Your instructions:
Go through the data below and return each line where the string "computer" appears.

Records:
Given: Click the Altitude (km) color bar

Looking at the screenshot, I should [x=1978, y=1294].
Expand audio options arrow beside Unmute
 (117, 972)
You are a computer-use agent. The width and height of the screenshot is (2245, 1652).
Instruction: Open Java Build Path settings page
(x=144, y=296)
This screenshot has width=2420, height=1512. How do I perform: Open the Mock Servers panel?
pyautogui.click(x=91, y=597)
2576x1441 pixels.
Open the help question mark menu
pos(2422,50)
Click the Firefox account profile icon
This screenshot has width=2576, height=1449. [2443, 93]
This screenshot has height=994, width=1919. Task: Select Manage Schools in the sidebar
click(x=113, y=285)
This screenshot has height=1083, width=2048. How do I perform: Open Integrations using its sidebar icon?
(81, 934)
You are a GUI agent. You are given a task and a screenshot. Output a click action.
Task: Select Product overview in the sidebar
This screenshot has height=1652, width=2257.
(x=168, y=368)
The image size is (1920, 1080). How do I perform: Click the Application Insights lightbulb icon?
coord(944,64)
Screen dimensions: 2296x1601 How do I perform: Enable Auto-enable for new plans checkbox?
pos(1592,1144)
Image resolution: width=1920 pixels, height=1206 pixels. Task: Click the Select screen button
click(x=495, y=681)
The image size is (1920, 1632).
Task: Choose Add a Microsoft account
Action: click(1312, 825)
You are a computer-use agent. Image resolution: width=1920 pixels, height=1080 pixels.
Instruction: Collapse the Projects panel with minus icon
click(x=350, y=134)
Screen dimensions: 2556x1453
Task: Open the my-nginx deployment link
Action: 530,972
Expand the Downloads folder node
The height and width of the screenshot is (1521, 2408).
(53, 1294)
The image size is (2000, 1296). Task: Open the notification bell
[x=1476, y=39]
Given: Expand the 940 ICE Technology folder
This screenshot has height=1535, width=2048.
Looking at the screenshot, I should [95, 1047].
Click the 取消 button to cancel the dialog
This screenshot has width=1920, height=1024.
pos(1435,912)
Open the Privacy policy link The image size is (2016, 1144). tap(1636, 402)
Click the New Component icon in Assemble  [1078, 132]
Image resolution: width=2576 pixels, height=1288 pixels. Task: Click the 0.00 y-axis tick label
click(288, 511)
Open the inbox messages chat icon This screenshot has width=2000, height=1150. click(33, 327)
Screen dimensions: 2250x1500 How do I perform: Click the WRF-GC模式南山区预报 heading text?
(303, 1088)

Solution for this problem:
You are a computer-use agent. The width and height of the screenshot is (2245, 1652).
You are a computer-use agent. Image resolution: width=1920 pixels, height=1080 pixels.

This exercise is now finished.